Government Response and Future Challenges
Lake Naivasha’s official high water mark, set at 1,892.8 m above sea level in 1906, remains the benchmark used by surveyors. This year’s flooding was still almost a meter (3 ft) below that mark, yet the Ngome family lives on riparian land that can only be owned by the government. Silas Wanjala, general manager of the Lake Naivasha Riparian Association, said the land situation is a “mess established by the government … towards the late 1960s.” He explained that a farmer was given a “temporary agricultural lease” on Kihoto, and after the land flooded the farmer left, but the workers stayed and later applied for subdivisions that were approved.

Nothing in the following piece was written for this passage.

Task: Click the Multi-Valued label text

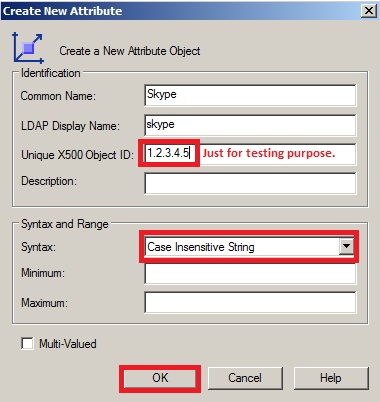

Nakuru County, which oversees Lake Naivasha, is treating the crisis as an emergency. “We are tackling this as an emergency,” says Joyce Ncece, chief officer for disaster management in Nakuru County. “The county government has provided trucks to help families relocate. We have been helping to pay rent for those who lack the finances.”
Scientists like Onywere and Muita hope for longer-term solutions. Onywere asked, “Could we have predicted this so that we could have done better infrastructure in less risk-prone areas?” Muita wants a global effort to combat climate change and local, nature-based solutions such as “conservation agriculture, where there is very limited disturbance of the land,” to reduce sedimentation.
Key Takeaways
- Lake Naivasha’s rising waters have displaced 5,000 people and threatened the flower industry.
- Scientific studies link the rise to increased rainfall and sediment runoff.
- Government and local authorities are providing emergency aid, but long-term solutions remain uncertain.
The Ngome family remains in the abandoned school, uncertain when, if ever, their farm will return to dry land as Lake Naivasha continues to rise over the past 15 years.